Pet owners are becoming increasingly sensitive to overmedicating and the accompanying side effects that come with this strategy.  Low Level Light Therapy (LLLT), or Photobiomodulation (PBM,) has always held the promise of treatment without side effects.

Although it may seem self-evident that successful PBM treatments should lead to a reduction in the amount of medication required, the number of studies that actually prove this hypothesis is surprisingly few. Many studies content themselves with showing that PBM performs as well as, or even better than, a group that receives the standard medication. However since it is possible that the mechanistic pathways of PBM and standard medication interfere with each other, one cannot simply assume that the demonstrated effectiveness of PBM would necessarily mean that less medication would be required.

Perhaps the most abundant data relevant to this question is in the area of anti-inflammatory drugs. Numerous investigators have compared the effects of PBM to anti-inflammatory drugs in various animal models of inflammation. Most studies have found that PBM is more effective compared to either corticosteroids or non-steroidal anti-inflammatory drugs (NSAIDS). While most studies have compared PBM and anti-inflammatory drugs in separate groups, one study did look at combinations (1). Using a sciatic nerve crush injury model in mice they studied PBM (660 nm, 10 J/cm2, 0.6 J, 16.8 J total energy over 28 daily sessions) alone or combined with dexamethasone (DEX; local injection of 2 mg/kg for 10 consecutive days).  While both PBM alone and DEX alone were effective, the combination was better for pain reduction and nerve healing. These results suggest that PBM could reduce the dosage of anti-inflammatory drugs needed for diverse inflammatory conditions.

Another common application where PBM may be able to reduce the amount of medication is pain relief. Here we are talking about neuropathic pain and central pain, rather than inflammatory pain, which was discussed above. Most of the studies showing reduced consumption of painkillers have been done in human patients after various types of surgical procedures. In one study (2) PBM was tested on patients who had received periodontal flap surgery for periodontal pockets. The PBM group reported less pain on VAS scale than the control group, and took fewer painkillers on days 3, 4, 5, 6, and 7 following the surgery.

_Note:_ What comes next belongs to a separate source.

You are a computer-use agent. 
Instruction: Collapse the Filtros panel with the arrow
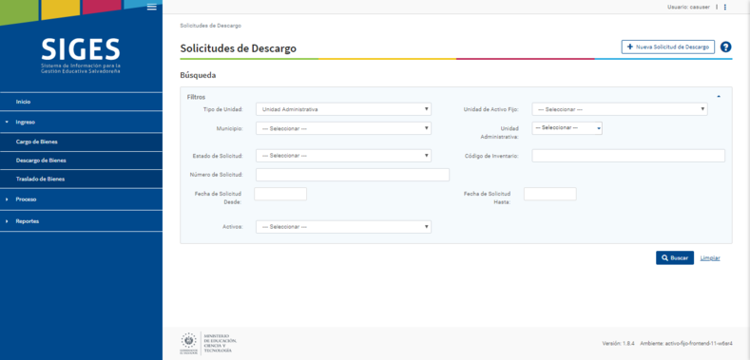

Another instance where PBM reduced the amount of medication that was required, was the treatment of patients with hypothyroidism induced by chronic autoimmune thyroiditis (3). The study found a significant difference in the mean levothyroxine dose (thyroid replacement medication) required to treat the hypothyroidism between the PBM group (38.59 ± 20.22 μg/day) and the placebo group (106.88 ± 22.90 μg/day, P<0.001).

These studies, and others like it, seem to suggest that LLLT can be used to reduce the dosage of medication.  It would follow that a reduction in dosage would have a corresponding reduction in the drug’s side effects.  These studies also demonstrate that lasers and medication are more effect than either used alone.  


1.          de Souza LG, Marcolino AM, Kuriki HU, Goncalves ECD, Fonseca MCR, Barbosa RI. Comparative effect of photobiomodulation associated with dexamethasone after sciatic nerve injury model. Lasers Med Sci. 2018;33(6):1341-9.

2.         Heidari M, Fekrazad R, Sobouti F, Moharrami M, Azizi S, Nokhbatolfoghahaei H, et al. Evaluating the effect of photobiomodulation with a 940-nm diode laser on post-operative pain in periodontal flap surgery. Lasers Med Sci. 2018;33(8):1639-45.

3.         Hofling DB, Chavantes MC, Juliano AG, Cerri GG, Knobel M, Yoshimura EM, et al. Low-level laser in the treatment of patients with hypothyroidism induced by chronic autoimmune thyroiditis: a randomized, placebo-controlled clinical trial. Lasers Med Sci. 2013;28(3):743-53.